Member of the Michigan House of Representatives from the 12th district
- In office January 8, 1975 – January 14, 1981
- Preceded by: William B. Fitzgerald Jr.
- Succeeded by: Curtis Hertel

Personal details
- Born: Dennis Mark Hertel December 7, 1948 (age 77) Detroit, Michigan, U.S.
- Party: Democratic
- Relatives: Curtis Hertel (brother) John Hertel (brother) Curtis Hertel Jr. (nephew) Kevin Hertel (nephew)
- Education: Eastern Michigan University (BA) Wayne State University (JD)

= Dennis Hertel =

American politician (born 1948)

Dennis Mark Hertel (born December 7, 1948) is an American politician and lawyer from Michigan. From 1981 to 1993, he served six terms in the U.S. House of Representatives.
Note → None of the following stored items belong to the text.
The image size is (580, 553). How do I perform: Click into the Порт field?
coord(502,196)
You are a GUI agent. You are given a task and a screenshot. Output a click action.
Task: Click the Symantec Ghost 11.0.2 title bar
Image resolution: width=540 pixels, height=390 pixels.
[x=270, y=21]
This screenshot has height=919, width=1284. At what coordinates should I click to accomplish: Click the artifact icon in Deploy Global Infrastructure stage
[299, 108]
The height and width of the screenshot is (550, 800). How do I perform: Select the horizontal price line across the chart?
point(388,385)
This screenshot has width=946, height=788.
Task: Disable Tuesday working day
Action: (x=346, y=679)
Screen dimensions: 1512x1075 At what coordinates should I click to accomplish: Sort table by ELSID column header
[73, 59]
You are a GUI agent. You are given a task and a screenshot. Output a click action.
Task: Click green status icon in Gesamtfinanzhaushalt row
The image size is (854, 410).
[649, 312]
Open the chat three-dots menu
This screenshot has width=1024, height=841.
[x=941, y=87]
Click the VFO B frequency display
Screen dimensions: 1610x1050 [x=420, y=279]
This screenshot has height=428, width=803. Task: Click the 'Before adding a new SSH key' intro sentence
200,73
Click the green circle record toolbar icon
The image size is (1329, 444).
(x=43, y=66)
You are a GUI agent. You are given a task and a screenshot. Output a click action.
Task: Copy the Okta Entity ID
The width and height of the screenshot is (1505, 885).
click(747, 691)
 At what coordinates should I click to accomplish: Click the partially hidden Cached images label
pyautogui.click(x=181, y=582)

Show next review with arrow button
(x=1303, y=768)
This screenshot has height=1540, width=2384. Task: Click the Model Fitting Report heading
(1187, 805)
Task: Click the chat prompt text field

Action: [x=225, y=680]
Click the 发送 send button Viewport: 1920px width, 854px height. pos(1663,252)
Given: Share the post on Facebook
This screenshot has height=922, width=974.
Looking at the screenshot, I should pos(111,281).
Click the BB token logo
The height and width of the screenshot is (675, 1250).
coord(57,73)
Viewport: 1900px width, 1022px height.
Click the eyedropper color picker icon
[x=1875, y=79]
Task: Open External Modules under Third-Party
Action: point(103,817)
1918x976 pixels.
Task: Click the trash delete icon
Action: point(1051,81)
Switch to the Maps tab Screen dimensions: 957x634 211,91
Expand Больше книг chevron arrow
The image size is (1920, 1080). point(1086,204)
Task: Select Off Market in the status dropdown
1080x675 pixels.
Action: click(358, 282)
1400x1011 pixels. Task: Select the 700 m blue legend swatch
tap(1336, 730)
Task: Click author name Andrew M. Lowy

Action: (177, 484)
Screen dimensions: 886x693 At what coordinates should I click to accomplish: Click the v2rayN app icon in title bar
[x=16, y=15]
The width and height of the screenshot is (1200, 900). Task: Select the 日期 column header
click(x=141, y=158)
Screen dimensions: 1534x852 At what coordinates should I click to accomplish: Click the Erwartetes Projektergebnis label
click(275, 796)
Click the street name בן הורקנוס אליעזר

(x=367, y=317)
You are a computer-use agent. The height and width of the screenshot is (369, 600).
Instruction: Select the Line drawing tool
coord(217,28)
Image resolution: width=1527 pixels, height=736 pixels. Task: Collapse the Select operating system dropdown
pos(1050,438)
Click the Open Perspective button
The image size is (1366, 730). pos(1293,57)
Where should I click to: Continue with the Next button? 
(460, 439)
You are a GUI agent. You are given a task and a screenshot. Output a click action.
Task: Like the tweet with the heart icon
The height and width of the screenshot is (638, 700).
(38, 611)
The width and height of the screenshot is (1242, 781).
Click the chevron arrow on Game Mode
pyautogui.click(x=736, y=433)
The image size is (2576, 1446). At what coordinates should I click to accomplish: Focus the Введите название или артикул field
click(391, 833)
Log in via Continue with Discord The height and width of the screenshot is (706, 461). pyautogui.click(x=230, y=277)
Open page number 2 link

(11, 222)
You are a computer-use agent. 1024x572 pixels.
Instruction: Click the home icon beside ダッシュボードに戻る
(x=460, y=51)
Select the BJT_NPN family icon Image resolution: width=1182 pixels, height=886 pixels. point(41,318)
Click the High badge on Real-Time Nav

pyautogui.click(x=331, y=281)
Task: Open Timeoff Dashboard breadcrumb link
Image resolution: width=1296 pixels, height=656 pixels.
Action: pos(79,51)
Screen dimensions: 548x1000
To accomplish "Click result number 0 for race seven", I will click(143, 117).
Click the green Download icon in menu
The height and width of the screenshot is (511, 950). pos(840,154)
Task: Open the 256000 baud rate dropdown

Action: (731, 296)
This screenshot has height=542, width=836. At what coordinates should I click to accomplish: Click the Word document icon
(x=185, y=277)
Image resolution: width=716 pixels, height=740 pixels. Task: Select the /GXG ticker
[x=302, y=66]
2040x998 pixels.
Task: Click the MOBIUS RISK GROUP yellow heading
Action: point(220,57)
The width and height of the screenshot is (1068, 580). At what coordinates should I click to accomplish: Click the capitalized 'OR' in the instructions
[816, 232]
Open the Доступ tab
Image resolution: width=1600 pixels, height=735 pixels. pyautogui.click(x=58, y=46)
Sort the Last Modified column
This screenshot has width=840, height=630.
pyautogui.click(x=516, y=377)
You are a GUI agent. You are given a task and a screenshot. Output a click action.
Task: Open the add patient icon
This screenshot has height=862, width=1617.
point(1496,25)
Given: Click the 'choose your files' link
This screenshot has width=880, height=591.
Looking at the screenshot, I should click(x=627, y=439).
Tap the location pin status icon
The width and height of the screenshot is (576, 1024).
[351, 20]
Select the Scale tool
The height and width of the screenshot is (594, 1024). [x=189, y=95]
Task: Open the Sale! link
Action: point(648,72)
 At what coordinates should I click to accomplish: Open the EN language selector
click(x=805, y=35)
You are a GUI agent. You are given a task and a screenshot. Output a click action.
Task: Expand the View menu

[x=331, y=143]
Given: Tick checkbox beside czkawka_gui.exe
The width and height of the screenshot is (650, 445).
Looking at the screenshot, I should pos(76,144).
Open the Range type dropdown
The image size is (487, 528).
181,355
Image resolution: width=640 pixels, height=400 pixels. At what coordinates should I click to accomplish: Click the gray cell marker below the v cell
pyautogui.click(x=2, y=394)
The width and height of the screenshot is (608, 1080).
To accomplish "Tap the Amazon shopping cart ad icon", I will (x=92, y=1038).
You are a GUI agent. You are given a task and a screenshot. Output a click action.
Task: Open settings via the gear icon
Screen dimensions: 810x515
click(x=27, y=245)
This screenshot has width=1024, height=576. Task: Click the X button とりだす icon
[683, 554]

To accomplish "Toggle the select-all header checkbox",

==Early life and education==
Hertel was born in Detroit, Michigan, where he attended the public schools, graduating from Denby High School in 1967. He received a B.A. from Eastern Michigan University in 1971 and a J.D. from Wayne State University in 1974. He was admitted to the Michigan bar in 1975 and commenced practice in Detroit.

==Political career==
He served in the Michigan House of Representatives, 1975–1980, representing the 12th district.

=== Congress ===
Hertel was elected as a Democrat from Michigan's 14th congressional district to the 97th United States Congress and to the five succeeding Congresses, serving from January 3, 1981 to January 3, 1993. He was not a candidate for renomination in 1992, primarily because his old district was split into four other districts which all had Democratic incumbents.

==Post-political career==
Since leaving the Congress he has practiced law with the firm of Johnson, Rosati, Galica, Labarge, Aseltyne, Sugameli & Field, P.C. Hertel is now a Senior Counselor with The Livingston Group in Washington, D.C.

After leaving office, he became involved in political reform efforts, including joining nine other former members of Congress to co-author a 2021 opinion editorial advocating reforms of Congress. He is also a member of the ReFormers Caucus of Issue One.

==Personal life==
He is a resident of Harper Woods, Michigan.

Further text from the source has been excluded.